Notes for the future are the “imagined sometime in the past” tropes of a storyteller. Freed from every day “isms” of convention and released from the symbolic containment of the vault, the music is an allegorical exploration in futurism. The stream running throughout the musical narrative is a speculative commentary about our human search for meaning, and we’re reminded that as a version of our ancestors’ vision, this quest never ends.

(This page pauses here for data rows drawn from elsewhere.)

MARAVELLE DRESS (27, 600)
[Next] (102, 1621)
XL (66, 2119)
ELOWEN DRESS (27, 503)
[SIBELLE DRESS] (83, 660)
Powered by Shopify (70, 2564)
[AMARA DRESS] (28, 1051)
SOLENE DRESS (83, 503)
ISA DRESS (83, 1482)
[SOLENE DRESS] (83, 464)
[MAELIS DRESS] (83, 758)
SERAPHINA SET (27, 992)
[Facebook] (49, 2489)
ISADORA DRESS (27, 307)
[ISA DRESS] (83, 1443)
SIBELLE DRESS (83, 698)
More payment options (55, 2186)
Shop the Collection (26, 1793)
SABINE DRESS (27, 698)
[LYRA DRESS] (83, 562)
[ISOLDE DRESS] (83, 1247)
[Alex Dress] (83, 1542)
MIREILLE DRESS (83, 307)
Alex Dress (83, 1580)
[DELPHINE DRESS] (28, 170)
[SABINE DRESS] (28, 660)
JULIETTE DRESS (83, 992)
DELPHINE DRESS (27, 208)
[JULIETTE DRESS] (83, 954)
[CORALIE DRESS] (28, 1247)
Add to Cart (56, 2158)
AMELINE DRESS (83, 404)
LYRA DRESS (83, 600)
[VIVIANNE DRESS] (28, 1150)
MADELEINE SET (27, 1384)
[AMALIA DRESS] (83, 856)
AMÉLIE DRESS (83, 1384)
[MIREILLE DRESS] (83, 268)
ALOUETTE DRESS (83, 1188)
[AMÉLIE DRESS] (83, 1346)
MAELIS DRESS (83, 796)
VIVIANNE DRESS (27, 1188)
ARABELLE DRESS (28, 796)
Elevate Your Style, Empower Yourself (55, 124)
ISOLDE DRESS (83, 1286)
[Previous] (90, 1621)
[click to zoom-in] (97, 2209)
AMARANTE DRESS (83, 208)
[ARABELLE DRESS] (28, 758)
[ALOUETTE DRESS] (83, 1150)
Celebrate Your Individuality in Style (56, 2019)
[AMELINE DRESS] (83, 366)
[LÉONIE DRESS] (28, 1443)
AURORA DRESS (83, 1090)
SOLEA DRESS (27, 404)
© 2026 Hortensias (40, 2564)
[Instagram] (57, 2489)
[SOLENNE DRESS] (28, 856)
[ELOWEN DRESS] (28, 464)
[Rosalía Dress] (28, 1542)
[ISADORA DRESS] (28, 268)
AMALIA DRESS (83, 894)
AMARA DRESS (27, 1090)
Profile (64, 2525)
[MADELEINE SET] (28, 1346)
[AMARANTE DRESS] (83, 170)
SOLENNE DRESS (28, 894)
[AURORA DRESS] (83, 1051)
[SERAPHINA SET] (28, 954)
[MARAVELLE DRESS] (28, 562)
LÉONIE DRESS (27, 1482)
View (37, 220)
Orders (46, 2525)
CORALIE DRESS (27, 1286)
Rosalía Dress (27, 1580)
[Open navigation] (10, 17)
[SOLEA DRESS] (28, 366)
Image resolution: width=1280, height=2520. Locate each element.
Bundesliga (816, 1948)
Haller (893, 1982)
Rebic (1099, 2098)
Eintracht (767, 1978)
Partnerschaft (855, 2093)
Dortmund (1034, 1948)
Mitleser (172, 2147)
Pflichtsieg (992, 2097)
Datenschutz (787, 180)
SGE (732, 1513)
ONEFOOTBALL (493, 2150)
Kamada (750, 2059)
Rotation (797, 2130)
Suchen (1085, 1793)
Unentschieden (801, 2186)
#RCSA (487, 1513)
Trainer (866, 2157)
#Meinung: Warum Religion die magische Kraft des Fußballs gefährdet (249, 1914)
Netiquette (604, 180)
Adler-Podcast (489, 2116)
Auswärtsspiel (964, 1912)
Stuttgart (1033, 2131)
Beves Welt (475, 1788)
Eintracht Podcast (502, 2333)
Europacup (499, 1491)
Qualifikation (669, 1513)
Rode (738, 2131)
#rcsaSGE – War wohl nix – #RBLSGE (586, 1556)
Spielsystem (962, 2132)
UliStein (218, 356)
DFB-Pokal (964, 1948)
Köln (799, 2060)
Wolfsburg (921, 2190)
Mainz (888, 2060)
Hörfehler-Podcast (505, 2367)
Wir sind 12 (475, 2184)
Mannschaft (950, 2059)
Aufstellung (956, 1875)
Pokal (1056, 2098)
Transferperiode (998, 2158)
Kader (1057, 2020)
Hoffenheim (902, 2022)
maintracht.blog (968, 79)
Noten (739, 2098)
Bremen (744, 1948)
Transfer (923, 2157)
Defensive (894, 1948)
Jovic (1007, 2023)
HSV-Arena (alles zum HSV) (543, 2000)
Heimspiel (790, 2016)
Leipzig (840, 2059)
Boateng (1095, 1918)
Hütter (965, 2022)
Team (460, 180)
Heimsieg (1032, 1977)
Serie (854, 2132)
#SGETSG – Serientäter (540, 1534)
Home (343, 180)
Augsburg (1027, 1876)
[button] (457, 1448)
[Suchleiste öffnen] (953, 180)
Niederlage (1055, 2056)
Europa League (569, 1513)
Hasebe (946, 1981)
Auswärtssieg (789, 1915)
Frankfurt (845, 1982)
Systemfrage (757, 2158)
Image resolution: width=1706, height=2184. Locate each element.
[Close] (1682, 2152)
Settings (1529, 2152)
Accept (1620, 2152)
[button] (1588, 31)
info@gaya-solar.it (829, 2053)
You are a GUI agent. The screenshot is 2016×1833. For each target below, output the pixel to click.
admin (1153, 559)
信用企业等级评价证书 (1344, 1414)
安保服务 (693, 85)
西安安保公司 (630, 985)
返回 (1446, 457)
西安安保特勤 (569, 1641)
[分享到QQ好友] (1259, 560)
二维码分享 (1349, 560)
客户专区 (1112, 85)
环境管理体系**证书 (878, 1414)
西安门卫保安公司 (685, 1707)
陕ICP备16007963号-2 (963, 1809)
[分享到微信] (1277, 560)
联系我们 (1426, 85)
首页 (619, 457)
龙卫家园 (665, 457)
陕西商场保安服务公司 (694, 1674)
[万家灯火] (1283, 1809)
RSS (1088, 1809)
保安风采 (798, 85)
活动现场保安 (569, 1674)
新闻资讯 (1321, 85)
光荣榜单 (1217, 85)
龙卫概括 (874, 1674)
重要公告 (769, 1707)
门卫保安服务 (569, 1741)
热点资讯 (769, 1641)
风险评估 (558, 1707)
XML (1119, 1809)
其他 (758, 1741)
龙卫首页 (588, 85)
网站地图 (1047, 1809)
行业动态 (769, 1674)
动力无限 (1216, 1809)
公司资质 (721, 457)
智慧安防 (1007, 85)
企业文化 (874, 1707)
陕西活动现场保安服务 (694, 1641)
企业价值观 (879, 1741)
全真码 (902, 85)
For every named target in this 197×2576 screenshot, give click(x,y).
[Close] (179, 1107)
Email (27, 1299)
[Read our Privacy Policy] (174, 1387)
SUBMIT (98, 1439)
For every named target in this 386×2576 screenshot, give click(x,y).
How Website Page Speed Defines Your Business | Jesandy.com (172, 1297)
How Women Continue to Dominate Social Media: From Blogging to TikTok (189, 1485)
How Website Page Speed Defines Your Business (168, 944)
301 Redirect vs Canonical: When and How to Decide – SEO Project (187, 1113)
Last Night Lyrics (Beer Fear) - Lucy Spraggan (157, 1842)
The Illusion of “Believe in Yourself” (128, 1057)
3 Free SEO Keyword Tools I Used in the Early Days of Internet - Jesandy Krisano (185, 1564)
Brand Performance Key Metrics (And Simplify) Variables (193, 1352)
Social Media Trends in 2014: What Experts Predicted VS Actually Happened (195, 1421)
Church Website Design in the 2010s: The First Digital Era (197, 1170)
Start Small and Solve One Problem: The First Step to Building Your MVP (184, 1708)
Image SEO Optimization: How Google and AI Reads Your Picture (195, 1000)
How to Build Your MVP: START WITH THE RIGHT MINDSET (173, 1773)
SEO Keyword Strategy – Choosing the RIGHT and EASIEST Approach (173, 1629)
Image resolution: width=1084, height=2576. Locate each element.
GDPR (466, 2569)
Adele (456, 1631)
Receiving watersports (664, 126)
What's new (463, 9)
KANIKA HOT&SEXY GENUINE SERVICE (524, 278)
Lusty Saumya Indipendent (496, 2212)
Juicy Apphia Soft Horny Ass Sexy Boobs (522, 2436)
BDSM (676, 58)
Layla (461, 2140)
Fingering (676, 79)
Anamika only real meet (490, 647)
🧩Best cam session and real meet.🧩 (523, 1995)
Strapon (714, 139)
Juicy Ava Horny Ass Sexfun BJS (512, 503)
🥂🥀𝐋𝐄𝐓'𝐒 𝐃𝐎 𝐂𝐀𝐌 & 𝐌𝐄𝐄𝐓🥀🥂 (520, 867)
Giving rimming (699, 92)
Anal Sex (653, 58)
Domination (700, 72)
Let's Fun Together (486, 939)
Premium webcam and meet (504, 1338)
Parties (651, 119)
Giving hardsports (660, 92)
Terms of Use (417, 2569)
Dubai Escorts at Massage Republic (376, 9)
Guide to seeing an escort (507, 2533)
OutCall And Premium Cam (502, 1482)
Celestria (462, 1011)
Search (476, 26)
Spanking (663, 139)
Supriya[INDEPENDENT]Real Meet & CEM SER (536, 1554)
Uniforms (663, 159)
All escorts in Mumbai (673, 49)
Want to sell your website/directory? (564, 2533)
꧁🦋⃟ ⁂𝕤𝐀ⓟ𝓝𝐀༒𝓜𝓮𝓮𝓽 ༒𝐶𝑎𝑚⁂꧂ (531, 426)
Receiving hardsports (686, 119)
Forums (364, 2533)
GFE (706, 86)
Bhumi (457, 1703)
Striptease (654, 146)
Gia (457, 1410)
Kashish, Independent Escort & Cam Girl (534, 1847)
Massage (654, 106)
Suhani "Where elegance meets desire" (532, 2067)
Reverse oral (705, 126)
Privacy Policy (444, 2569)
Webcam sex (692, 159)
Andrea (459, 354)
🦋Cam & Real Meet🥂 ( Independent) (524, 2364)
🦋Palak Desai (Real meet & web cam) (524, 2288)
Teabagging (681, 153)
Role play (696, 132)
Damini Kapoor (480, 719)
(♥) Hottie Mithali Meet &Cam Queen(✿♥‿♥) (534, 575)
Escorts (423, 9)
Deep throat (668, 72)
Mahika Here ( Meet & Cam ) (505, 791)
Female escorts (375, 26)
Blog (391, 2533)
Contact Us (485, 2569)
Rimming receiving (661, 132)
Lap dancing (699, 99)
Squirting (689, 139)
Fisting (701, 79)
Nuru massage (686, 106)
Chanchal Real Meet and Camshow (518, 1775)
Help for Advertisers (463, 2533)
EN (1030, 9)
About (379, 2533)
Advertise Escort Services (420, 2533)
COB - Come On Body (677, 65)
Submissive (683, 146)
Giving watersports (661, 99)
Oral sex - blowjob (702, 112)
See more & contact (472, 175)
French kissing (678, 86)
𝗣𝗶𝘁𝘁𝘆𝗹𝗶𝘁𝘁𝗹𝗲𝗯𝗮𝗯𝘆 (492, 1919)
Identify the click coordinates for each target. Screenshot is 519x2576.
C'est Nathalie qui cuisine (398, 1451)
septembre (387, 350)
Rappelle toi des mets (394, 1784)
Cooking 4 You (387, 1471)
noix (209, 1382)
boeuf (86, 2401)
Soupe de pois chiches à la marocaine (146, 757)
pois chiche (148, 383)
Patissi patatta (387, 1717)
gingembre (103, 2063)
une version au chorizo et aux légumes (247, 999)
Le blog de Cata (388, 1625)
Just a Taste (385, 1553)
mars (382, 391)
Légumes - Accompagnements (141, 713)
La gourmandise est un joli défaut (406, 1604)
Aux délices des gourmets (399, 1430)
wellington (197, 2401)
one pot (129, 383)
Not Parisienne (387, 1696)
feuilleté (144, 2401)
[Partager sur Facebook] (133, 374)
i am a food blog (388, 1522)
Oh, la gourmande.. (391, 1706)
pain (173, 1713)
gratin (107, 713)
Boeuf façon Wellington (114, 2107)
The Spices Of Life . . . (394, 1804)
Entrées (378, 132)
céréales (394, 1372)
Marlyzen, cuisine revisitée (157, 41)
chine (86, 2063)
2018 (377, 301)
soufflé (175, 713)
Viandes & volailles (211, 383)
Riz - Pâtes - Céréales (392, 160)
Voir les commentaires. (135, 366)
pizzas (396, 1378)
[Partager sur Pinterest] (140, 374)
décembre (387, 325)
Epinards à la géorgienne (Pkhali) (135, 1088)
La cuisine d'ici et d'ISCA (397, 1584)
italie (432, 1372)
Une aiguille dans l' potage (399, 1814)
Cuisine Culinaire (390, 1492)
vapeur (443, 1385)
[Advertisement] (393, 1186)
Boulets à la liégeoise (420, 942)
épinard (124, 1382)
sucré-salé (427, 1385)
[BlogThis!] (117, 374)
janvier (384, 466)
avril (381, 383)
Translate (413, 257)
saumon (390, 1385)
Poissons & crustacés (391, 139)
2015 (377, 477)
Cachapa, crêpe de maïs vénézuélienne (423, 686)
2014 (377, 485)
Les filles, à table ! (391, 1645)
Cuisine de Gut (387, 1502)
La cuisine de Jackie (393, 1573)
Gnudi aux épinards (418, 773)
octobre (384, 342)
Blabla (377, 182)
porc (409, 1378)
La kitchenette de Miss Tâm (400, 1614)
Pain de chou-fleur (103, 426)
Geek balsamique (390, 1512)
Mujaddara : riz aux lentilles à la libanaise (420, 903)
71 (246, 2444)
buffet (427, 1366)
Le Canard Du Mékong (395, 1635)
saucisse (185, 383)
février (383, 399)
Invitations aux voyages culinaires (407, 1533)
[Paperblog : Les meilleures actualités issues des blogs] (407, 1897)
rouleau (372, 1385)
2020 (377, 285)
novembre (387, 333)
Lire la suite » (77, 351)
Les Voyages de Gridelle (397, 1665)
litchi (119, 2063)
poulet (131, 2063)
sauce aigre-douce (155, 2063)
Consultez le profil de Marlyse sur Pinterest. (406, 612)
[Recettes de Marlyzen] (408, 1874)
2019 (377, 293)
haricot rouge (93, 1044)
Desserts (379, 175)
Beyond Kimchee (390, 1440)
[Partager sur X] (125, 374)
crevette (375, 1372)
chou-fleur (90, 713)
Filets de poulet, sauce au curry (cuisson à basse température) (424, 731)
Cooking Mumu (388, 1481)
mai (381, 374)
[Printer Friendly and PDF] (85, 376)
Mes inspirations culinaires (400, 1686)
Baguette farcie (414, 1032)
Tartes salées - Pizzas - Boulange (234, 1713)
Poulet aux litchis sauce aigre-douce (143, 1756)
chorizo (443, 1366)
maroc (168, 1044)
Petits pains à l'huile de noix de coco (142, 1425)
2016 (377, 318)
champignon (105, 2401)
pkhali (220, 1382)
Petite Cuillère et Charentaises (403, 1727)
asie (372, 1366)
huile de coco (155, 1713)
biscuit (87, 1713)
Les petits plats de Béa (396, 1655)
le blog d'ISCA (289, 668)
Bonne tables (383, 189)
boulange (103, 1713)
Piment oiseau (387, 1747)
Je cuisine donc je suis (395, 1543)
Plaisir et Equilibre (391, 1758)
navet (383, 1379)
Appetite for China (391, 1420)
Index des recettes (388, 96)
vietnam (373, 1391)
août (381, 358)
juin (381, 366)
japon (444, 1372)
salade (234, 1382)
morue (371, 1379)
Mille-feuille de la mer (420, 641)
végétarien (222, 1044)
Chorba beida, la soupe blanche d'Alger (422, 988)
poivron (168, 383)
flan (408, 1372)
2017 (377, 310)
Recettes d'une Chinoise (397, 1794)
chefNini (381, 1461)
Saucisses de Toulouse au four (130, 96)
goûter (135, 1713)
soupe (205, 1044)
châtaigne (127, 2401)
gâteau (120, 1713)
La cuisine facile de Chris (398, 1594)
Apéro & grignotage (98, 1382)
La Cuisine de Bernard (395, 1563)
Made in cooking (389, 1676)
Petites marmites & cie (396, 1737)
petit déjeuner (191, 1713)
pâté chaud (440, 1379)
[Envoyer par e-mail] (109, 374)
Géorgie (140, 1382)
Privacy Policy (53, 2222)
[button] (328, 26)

“From The Vault” is structured around a sequence of recurring themes and develops as an unfolding tour of references, hints, and clues. Moving from one perspective to another, we connect with how our planet is perpetually in a state of seeking solutions. Within the soundscape, without words, an underlying language is speaking. Nature evolves for the sum of us, not the few. We are in a continual state of becoming. We are connected. Love is passed along, as is happiness. Nevertheless, expressly for the listener, an implied sense of reasoning encourages us to feel free and let go of all things familiar. And then, “over there” in the distance, we get a passing glimpse of the sacred structure.
Todd Cochran is an American pianist, composer, keyboardist, electronic musician, and conceptual artist. Early in his career he was also professionally known as Bayeté. Cochran started his career as a teenager with saxophonist John Handy. Two years later he joined vibraphonist Bobby Hutcherson’s Quartet, and made his jazz recording debut composing and performing on a benchmark album for Hutcherson, “Head On” (Blue Note Records). Cochran’s first solo project “Worlds Around the Sun” became a #1 jazz album. From the mid-1970s forward Todd has experimented with and incorporated synthesizers, electronic and mixed-media concepts in his creative projects while collaborating with a wide range of artists in the genres of jazz, art rock, pop, R&B, and twenty-first-century classical.
Todd released two albums on Prestige Records in 1972 and 1973. He was keyboardist, principal composer and lead singer of Automatic Man from 1976–1978 which also featured drummer Michael Shrieve and guitarist Pat Thrall. He was also a member of Fuse One, a coalition of jazz musicians who released two albums on CTI Records in 1980 and 1981. The shortlist of his collaborations include Peter Gabriel, Joan Armatrading, Maya Angelou and Stewart Copeland.
Track list:
1. PAINTED BY THE SUN
Mountain peaks, sea cliffs, oceans, opaque forests, desert savannas – and human faces colorized by the paintbrush of nature. The entirety of our planet is inhabited by intuitive human beings – all sun worshippers – collectively marking time in communal practices of decoding the mysteries of our existence.
2. IN YOU I SEE ENDLESS MEMORIES
An imagined conversation between the sky and the wind.
3. ISMS PRISMS
Not one thing, but all things… spontaneous change shuttles us through the cycles of life.
4. TRANSPARENCIES
Being transparent is naturally imperfect and intensely human.
5. WE MAKE TWO, TWO MAKE WE
Music is a language of interacting tones and colors through which one is able to experience the other; the abstract and the personal. The notion of two streams of thought merging into a unified idea makes for a wellspring of originality. At once distinctly different, yet in combination, resonating wildly.
6. EYE DREAMING
“Within you, my love, I see endless mystery.”
7. MOON GLOW
This duet of a middle-sized plucked string instrument and Balinese gong expresses energies I’ve experienced in Indonesia, where the nighttime sky sometimes seems so vast there appears to be an aura around the moon.
8. HYMN FOR THE HIDDEN PEOPLE
This is a tonal essay – an homage to the poor, the rebuked, scorned, unseen, and unheard. The music challenges our lack of compassion and moves us to feel the many who toil and struggle in silence, yet stay in the light, with hope and determination.
9. THE SPINNING CIRCLE
There are no simple explanations or a single equation that defines a circle. A circle has no beginning or end, there’s no start, finishing point, or conclusion. Only infinite revolutions rhythmically intertwined.
10. INSEPARABLE
Balance in our lives and the spaces we occupy is a dance of opposites. “Om” and “Amen” are the same thing.